Area crop producers were dealt their latest blow early this week when the U.S. Department of Agriculture upped its national corn production forecast by 26 million bushels. Concerns about excess supply sent corn futures tumbling and left some area farmers scratching their heads.

Craig Recker, president of the Dubuque County Farm Bureau, questioned whether the forecast was an accurate representation of the actual yields farmers will produce.

In eastern Iowa, farmers have been reeling ever since an unusually wet spring delayed their planting season. Recker finds it hard to believe that farmers throughout the U.S. will produce the yields the USDA is projecting.

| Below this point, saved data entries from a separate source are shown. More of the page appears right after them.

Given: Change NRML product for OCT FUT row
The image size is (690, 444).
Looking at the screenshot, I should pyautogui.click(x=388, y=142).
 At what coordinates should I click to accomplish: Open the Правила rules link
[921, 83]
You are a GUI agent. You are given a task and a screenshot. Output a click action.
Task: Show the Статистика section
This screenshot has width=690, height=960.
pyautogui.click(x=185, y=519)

“A lot of the crop got planted this year, but it wasn’t planted in good conditions,” Recker explained. “I think what you may eventually see is one of the poorer crops in the last five years.”

Larry Jerrett, who farms corn and soybeans near Lancaster, Wis., said the fate of his crop is “kind of iffy” at this point. He noted that a significant portion of the crop could be wiped out in the event of an early frost.

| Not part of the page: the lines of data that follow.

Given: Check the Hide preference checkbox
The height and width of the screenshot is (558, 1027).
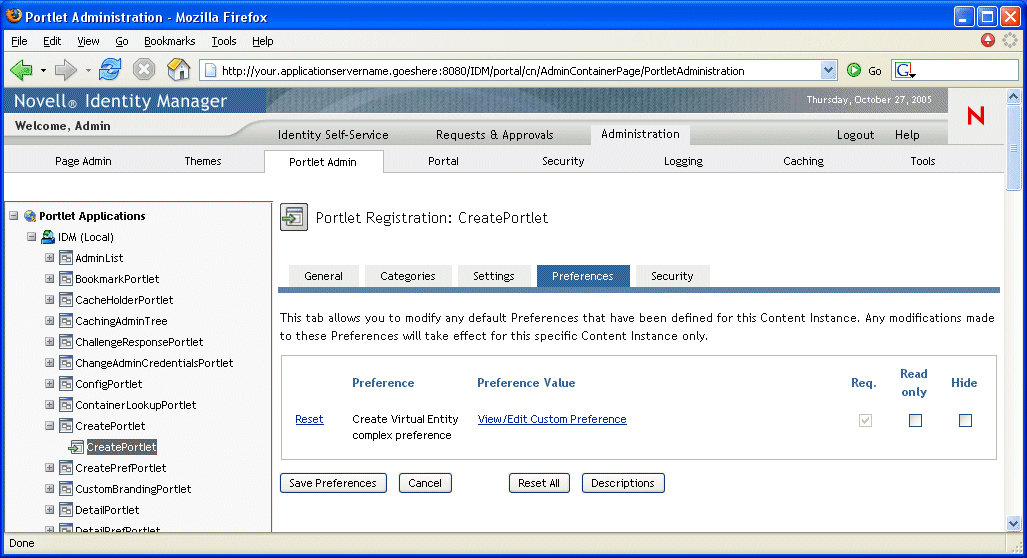Looking at the screenshot, I should tap(965, 421).
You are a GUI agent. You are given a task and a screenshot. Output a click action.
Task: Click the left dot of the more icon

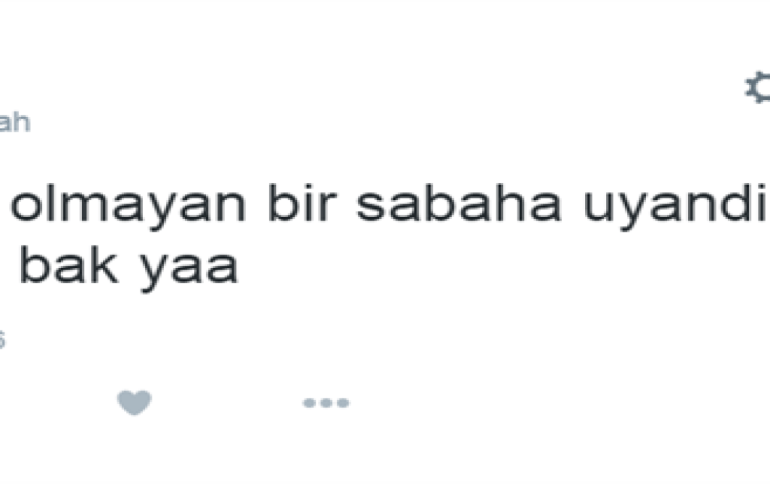pyautogui.click(x=309, y=403)
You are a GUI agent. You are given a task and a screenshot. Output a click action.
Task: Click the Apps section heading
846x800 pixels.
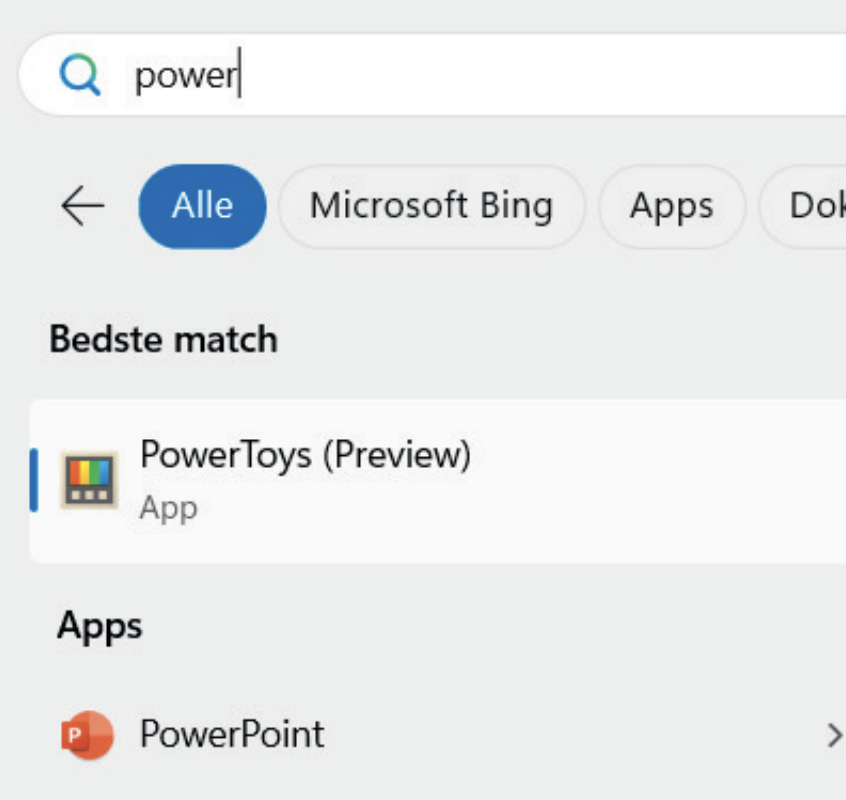[x=100, y=626]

In the meantime, government projections have made marketing grain more difficult.

“The report really surprised me and it pushed prices way down,” he said.


Further complicating the fate of farmers is dwindling demand from the ethanol industry.

The Environmental Protection Agency last week announced 31 refinery exemptions from the Renewable Fuel Standard, a federal program that requires refineries to blend a certain amount of renewable fuels into gasoline.

The RFS has long been viewed as a driver for ethanol demand. Consequently, a growing list of exemptions has moved the needle in the opposite direction.

“They keep giving waivers to these refineries, and ethanol demand is suffering because of that,” Recker said.

The timing adds insult to injury for corn and soybean farmers, who have seen export markets dry up in the face of prolonged trade wars, most notably with China.

Chinese officials this month officially ordered a halt to all agricultural imports from the United States, providing further evidence that the U.S.-China trade war has no end in sight.

“I’d like to see more exports going out, but it doesn’t seem like that is real close to happening,” Jerrett said.


The confluence of factors has left local crop producers with fewer avenues for selling their product. In many cases, the best option is to stockpile the grain and wait for a turnaround in the market.

Recker said local farmers have a fair amount of “carryover” grain that couldn’t be sold the previous year. He expects those stockpiles to increase in 2019.

The fact that grain can be stored is one of the few bright points for crop producers.

“You can keep corn in a bin for a long time and it won’t perish,” Recker said. “With grains, you can stockpile. If you’re a dairy or beef farmer, you don’t have that option.”

Even so, this option may increase costs for farmers that lack an abundance of on-site storage capacity.


Annette Eggers, manager for the Jo Daviess County (Ill.) Farm Bureau, also is attempting to focus on the positive.

She noted that an extended stretch of cooperative weather means many northwest Illinois farmers could salvage more of their crop.

“One thing that did help a lot was we had some pretty extreme heat a few weeks back,” Eggers said. “The corn loves that kind of weather and thrives on it.”

Eggers believes the summer weather might help farmers make up for some of the time they lost during a soggy spring season. This could result in a better crop than originally expected.